# [To-do list]
a. According to the press complaint ruling, on what date was the article at issue published?
b. Reproduce the passage of the press complaint ruling from "Decision of the" to "2 February 2018.", word for word.
c. Name every Code provision that the press complaint ruling lists as relevant to the complaint, giving each clause number with its title.

# [Document excerpt]
Ruling

01064-18 Gabriel v mirror.co.uk

    • Date complaint received

      21st June 2018

    • Outcome

      No breach - after investigation

    • Code provisions

      1 Accuracy, 2 Privacy, 9 Reporting of crime

Decision of the Complaints Committee 01064-18 Gabriel v mirror.co.uk

Summary of Complaint 

1.    Janis Gabriel complained to the Independent Press Standards Organisation that mirror.co.uk breached Clause 1 (Accuracy), Clause 2 (Privacy) and Clause 9 (Reporting of crime) in an article headlined “Notorious family who flaunted infamy with self-styled own 'brand' walk free from court after vicious pub brawl”, published on 2 February 2018.

# [Given information]

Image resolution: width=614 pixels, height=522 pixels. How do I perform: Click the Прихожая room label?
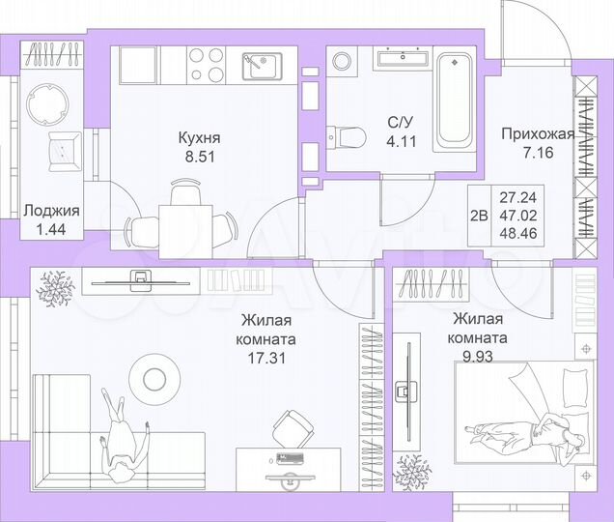pyautogui.click(x=538, y=134)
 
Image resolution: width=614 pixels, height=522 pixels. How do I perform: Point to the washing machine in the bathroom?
pyautogui.click(x=344, y=61)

# [Responses in order]
a. 2 February 2018

b.
Decision of the Complaints Committee 01064-18 Gabriel v mirror.co.uk

Summary of Complaint 

1.    Janis Gabriel complained to the Independent Press Standards Organisation that mirror.co.uk breached Clause 1 (Accuracy), Clause 2 (Privacy) and Clause 9 (Reporting of crime) in an article headlined “Notorious family who flaunted infamy with self-styled own 'brand' walk free from court after vicious pub brawl”, published on 2 February 2018.

c. Clause 1 (Accuracy), Clause 2 (Privacy), Clause 9 (Reporting of crime)